╭─ RECORDS

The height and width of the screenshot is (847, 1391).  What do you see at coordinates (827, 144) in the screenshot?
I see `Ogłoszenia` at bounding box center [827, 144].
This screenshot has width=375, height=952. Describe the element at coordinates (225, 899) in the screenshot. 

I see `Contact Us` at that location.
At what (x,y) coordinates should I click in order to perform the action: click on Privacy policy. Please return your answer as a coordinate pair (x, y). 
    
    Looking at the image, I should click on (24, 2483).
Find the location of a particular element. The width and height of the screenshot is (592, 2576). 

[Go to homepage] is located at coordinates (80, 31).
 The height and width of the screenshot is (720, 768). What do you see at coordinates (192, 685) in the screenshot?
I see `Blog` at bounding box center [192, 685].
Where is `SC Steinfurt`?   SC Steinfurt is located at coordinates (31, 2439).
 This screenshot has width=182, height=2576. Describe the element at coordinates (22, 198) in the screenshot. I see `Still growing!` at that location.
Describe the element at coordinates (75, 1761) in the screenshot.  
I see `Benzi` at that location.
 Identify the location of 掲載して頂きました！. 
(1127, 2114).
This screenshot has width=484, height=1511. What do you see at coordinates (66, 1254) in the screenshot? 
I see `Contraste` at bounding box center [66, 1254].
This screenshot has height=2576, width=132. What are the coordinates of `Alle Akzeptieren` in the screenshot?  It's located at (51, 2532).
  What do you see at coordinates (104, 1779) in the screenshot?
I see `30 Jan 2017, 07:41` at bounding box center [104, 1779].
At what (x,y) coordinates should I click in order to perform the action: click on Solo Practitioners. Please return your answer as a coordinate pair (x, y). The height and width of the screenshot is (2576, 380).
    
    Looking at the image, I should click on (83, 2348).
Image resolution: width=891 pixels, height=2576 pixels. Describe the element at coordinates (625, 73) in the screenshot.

╰─

#### YOUR INSTRUCTIONS
Reproduce verbatim the rows above, from the line containing "click on Privacy" through the line containing "center [192, 685].", with both of those lines included.

#### THE COMPLETED TASK
At what (x,y) coordinates should I click in order to perform the action: click on Privacy policy. Please return your answer as a coordinate pair (x, y). 
    
    Looking at the image, I should click on (24, 2483).
Find the location of a particular element. The width and height of the screenshot is (592, 2576). 

[Go to homepage] is located at coordinates (80, 31).
 The height and width of the screenshot is (720, 768). What do you see at coordinates (192, 685) in the screenshot?
I see `Blog` at bounding box center [192, 685].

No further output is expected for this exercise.